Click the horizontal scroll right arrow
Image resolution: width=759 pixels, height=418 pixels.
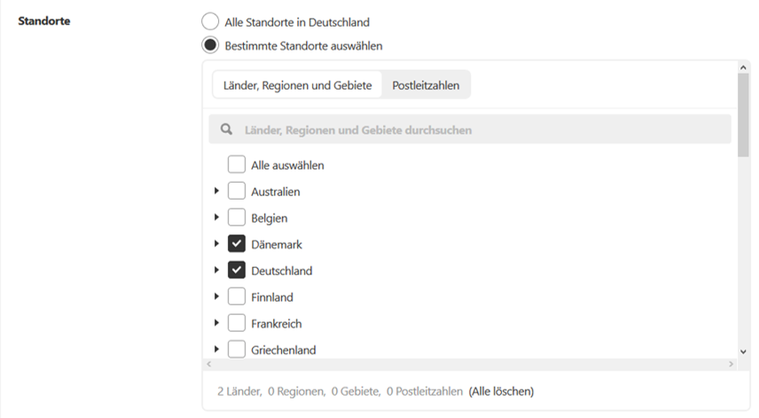coord(731,364)
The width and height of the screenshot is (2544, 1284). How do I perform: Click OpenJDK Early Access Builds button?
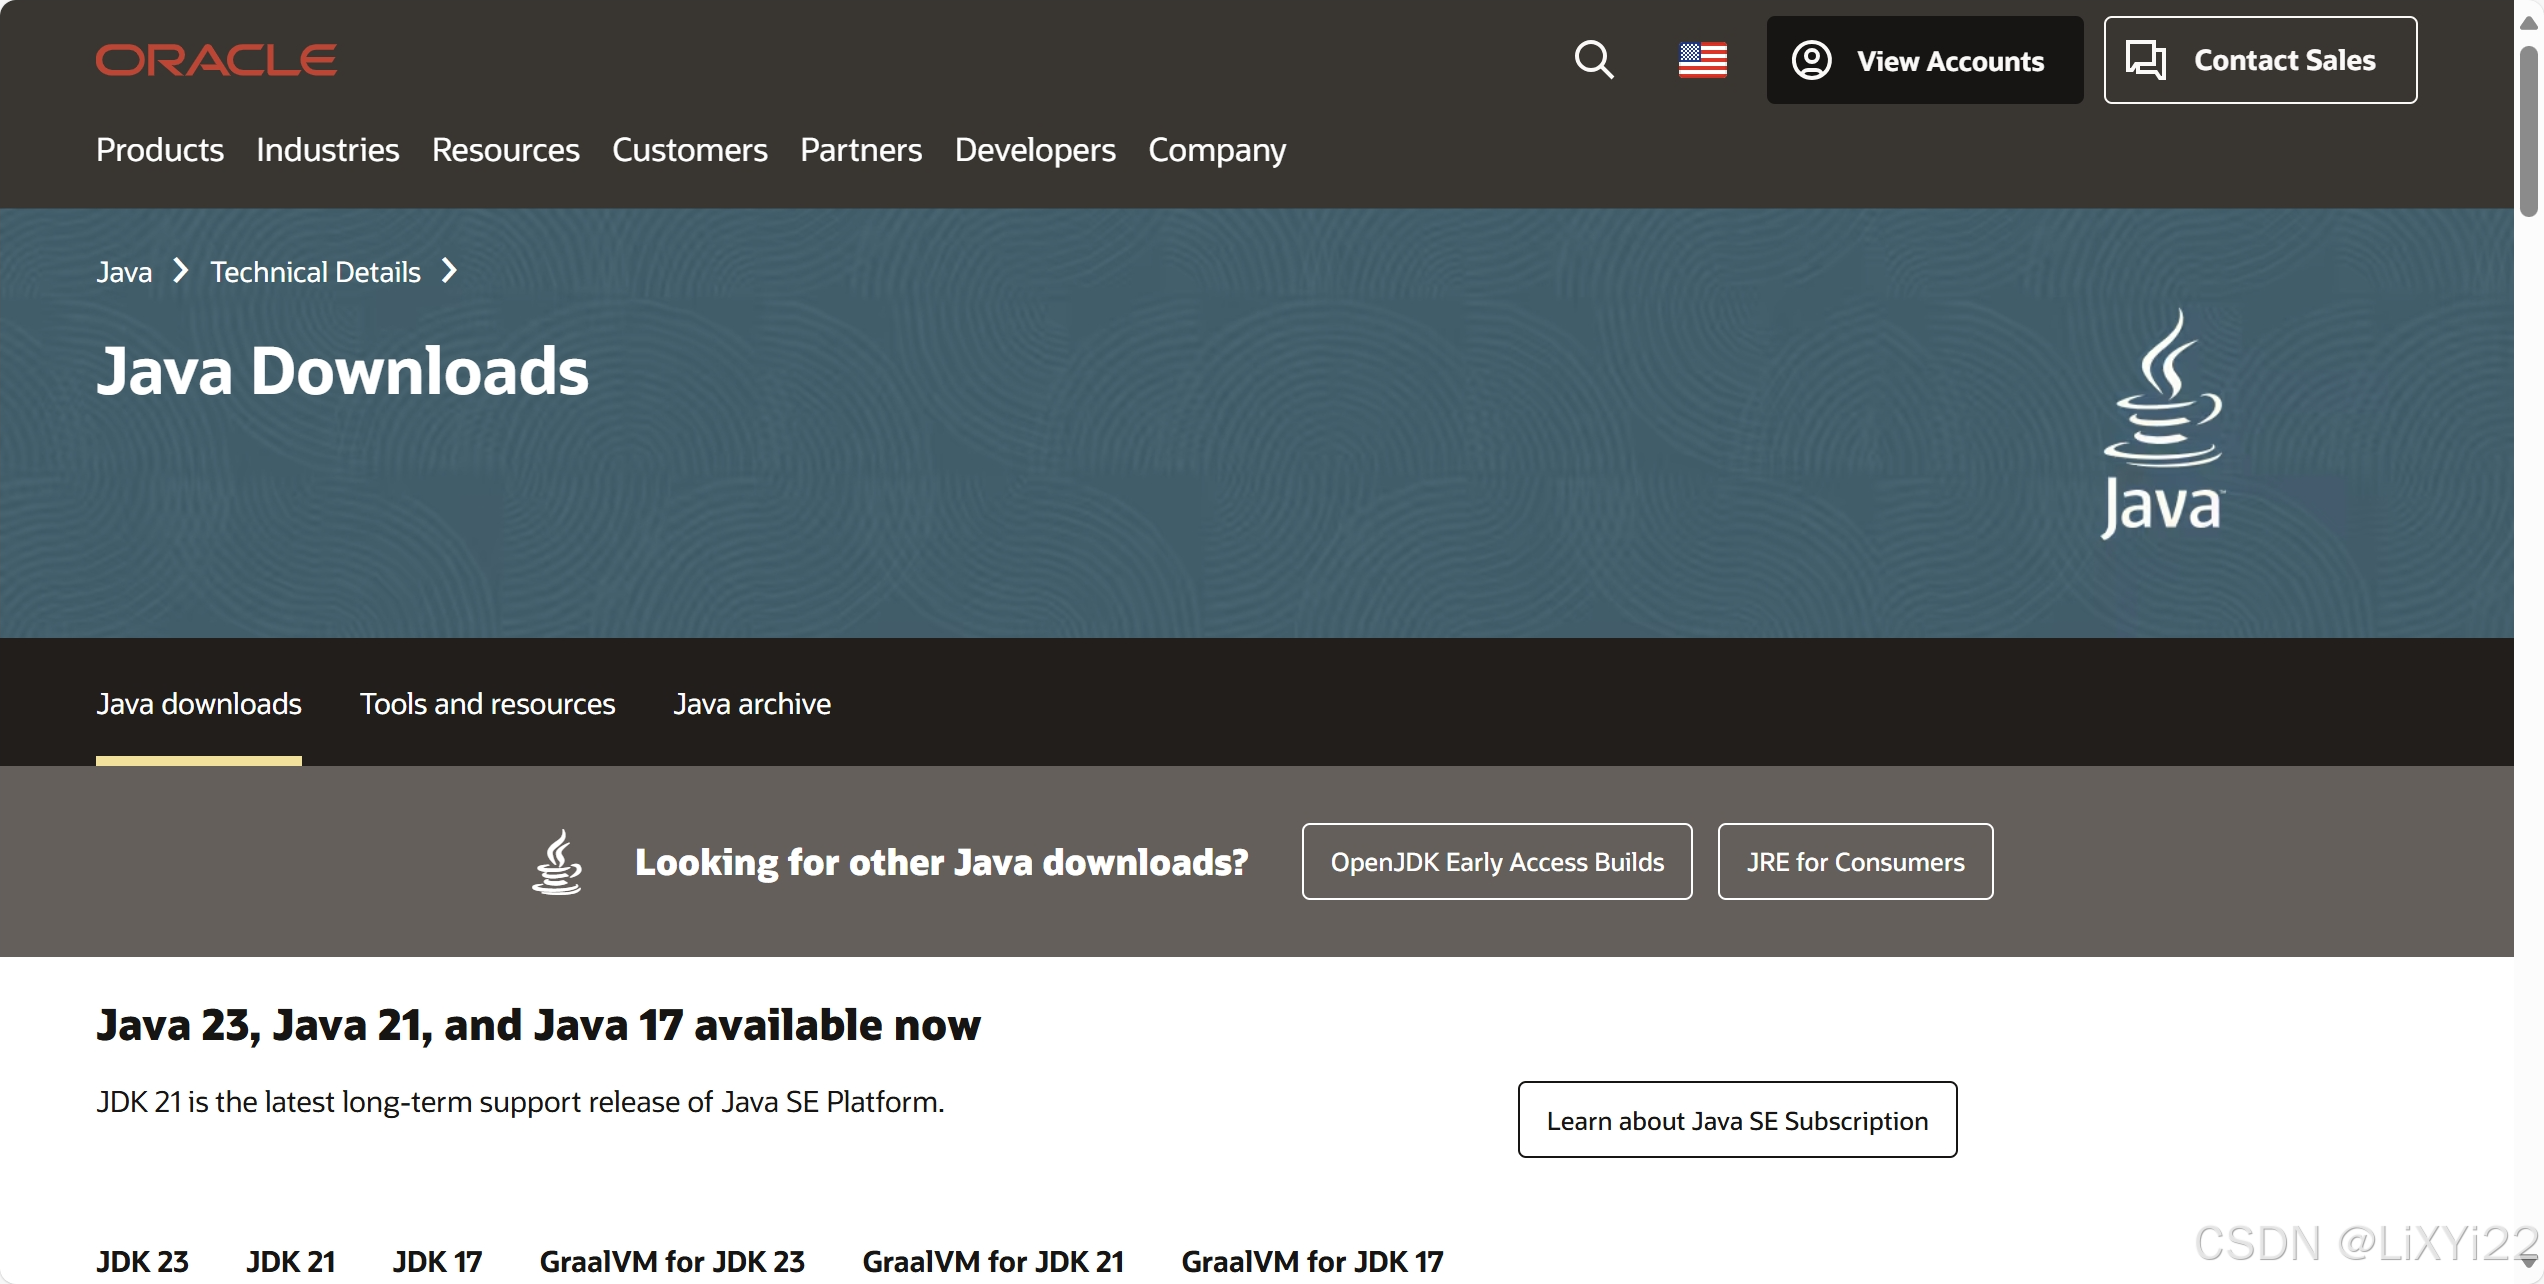coord(1496,862)
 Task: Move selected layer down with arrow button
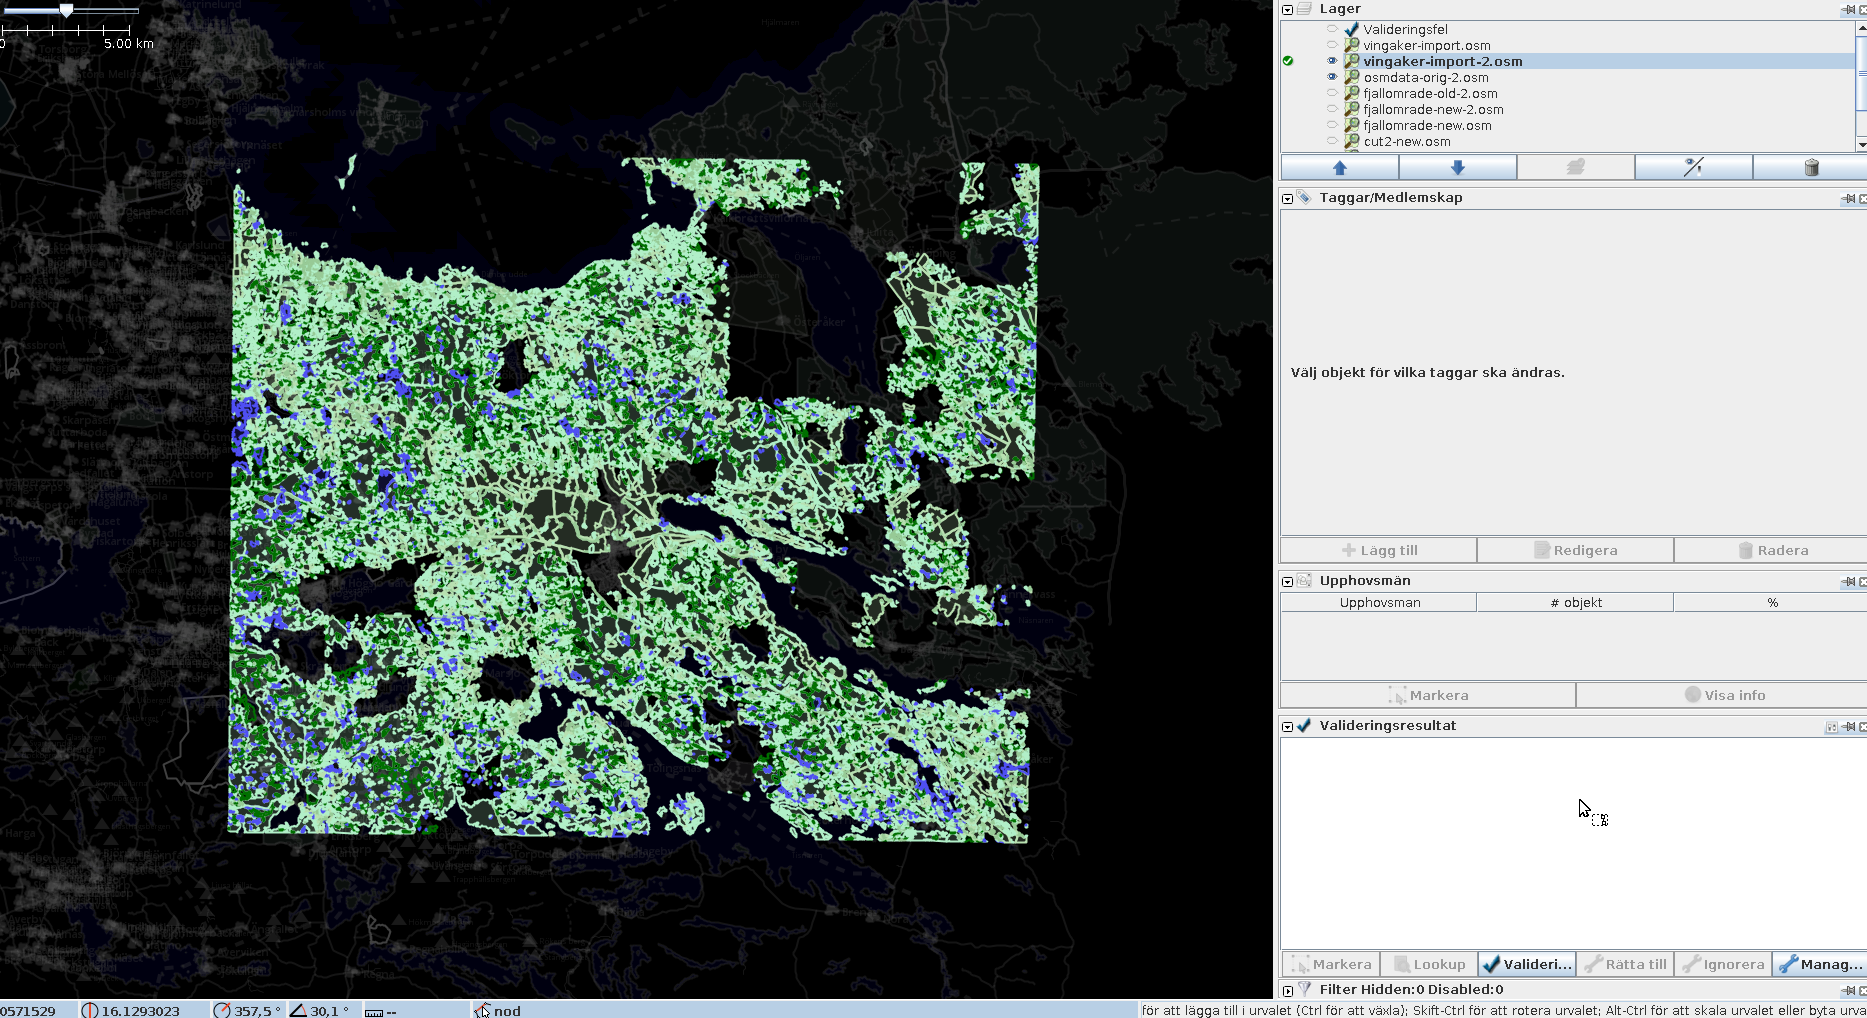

======

**Instruction**
Return every line of the items above as a JSON list of strings, one string per line, with blank lines dropped and the pictures left out.

**Output of the exercise**
[
  "Click the horizontal scroll right arrow",
  "Image resolution: width=759 pixels, height=418 pixels.",
  "coord(731,364)",
  "The width and height of the screenshot is (2544, 1284). How do I perform: Click OpenJDK Early Access Builds button?",
  "coord(1496,862)",
  " Task: Move selected layer down with arrow button"
]